Storage and backup devices are central to ensuring data protection and overall cybersecurity. Unfortunately, they often represent a significant security gap in their own right, research from storage software vendor Continuity suggests. The average enterprise storage and backup device typically has 15 vulnerabilities, researchers found, three of which are high or critical risk. The top risk is insecure network settings, followed by unaddressed common vulnerabilities and exposures (CVEs), access rights issues, as well as insecure user management and authentication. The firm pointed out that unpatched vulnerabilities in storage and backup kit are a key attack point for ransomware.
MITRE has debuted a platform and prototype community around its System of Trust (SoT) framework for defining and quantifying supply chain cybersecurity risks. The cyber security specialist said its Risk Model Manager is designed to help organizations assess supply chain risk. The firm evolved SoT as a way of quantifying and defining risks, giving the security industry a common language for supply chain threats. The initial “community engagement group” has 30 members, spanning hardware, software and component vendors, security specialists, industry groups, and key users.

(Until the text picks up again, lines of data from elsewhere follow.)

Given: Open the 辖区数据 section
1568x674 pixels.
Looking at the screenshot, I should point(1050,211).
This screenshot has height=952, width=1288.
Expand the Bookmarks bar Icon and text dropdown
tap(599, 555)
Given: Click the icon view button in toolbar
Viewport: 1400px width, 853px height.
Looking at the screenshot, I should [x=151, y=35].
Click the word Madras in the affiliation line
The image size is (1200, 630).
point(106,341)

Researchers at Guardio have flagged up the danger of fake ChatGPT browser extensions, as users get carried away about the potential of the generative artificial intelligence (AI) platform. The researchers said threat actors had produced a fake extension – ChatGPT For Google – by forking a legitimate open source ChatGPT extension. They then used sponsored search results to trick users into downloading the malicious extension. Once installed it allowed them to snatch session cookies and compromise users’ Facebook accounts. The researchers said that after they informed Google, the fake extension was removed from the Chrome store, but not before over 9,000 users had installed it.

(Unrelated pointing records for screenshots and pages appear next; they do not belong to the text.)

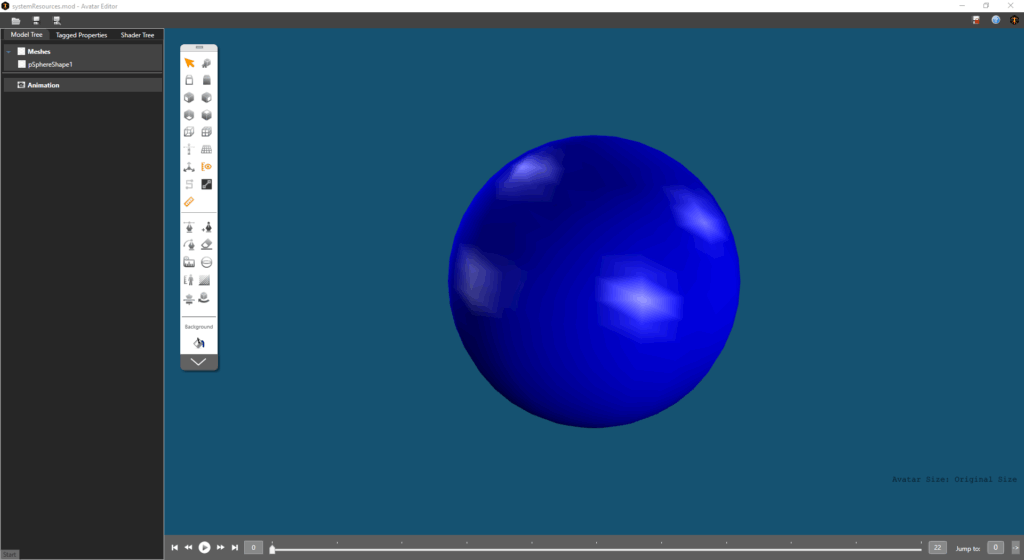Click the black and white contrast square icon
The width and height of the screenshot is (1024, 560).
pyautogui.click(x=207, y=184)
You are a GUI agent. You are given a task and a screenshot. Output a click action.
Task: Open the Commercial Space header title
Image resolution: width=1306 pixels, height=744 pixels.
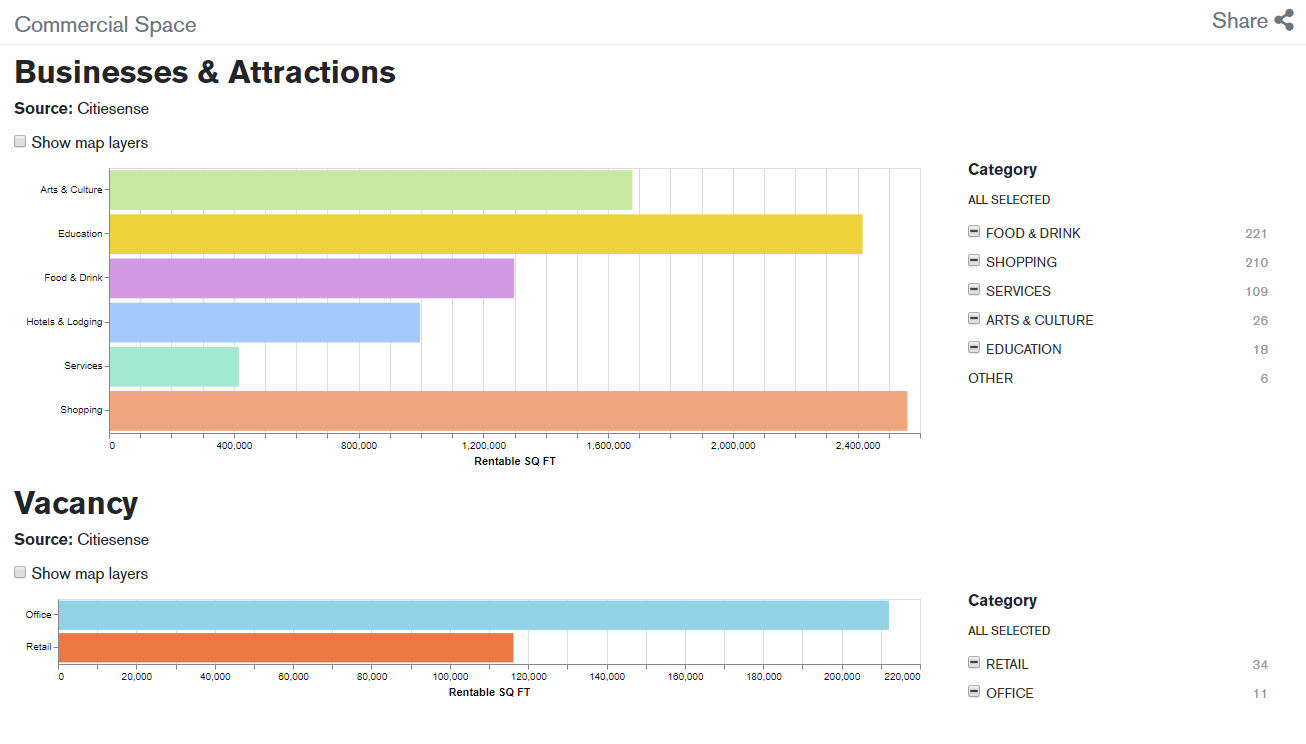tap(105, 25)
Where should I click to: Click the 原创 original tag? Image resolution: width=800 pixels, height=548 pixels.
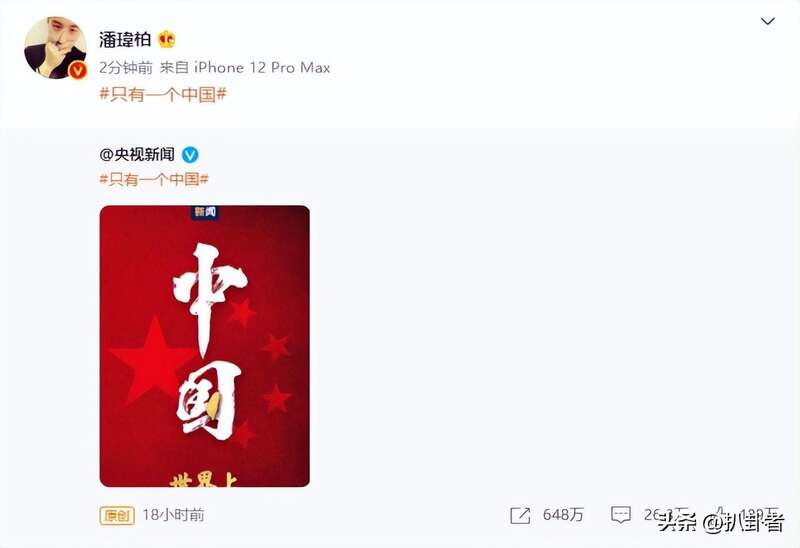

The U.S. Cybersecurity and Infrastructure Security Agency (CISA) issued two sets of warnings on vulnerabilities in industrial control systems last week. The first batch consisted of seven advisories, covering systems from vendors including Siemens, Rockwell and Hitachi Energy. A covering vendors including Schneider Electric, ABB and RoboDK. The government agency also highlighted a raft of security advisories from Cisco covering nine separate vulnerabilities, seven of which related to its Cisco IOS XE Software.
Europe’s transport sector saw a doubling in ransomware attacks in 2022, making it the dominant cyberthreat facing the sector, according to ENISA. Between January 2021 and October 2022 ransomware was involved in 38% of attacks, the report said, while data-related techniques were used in 30%. DDoS attacks were 16% of the total, while phishing and supply-chain attacks were each involved in 10% of attacks. The threat actors with the biggest impact were state-sponsored actors, cybercriminals, and hacktivists. The aviation sector faces the widest range of attacks, with data-related attacks the most common. However, state sponsored actors regularly attack ports and vessels to cause operational disruption, while Russia’s invasion of Ukraine has spurred increasing attacks on railway companies.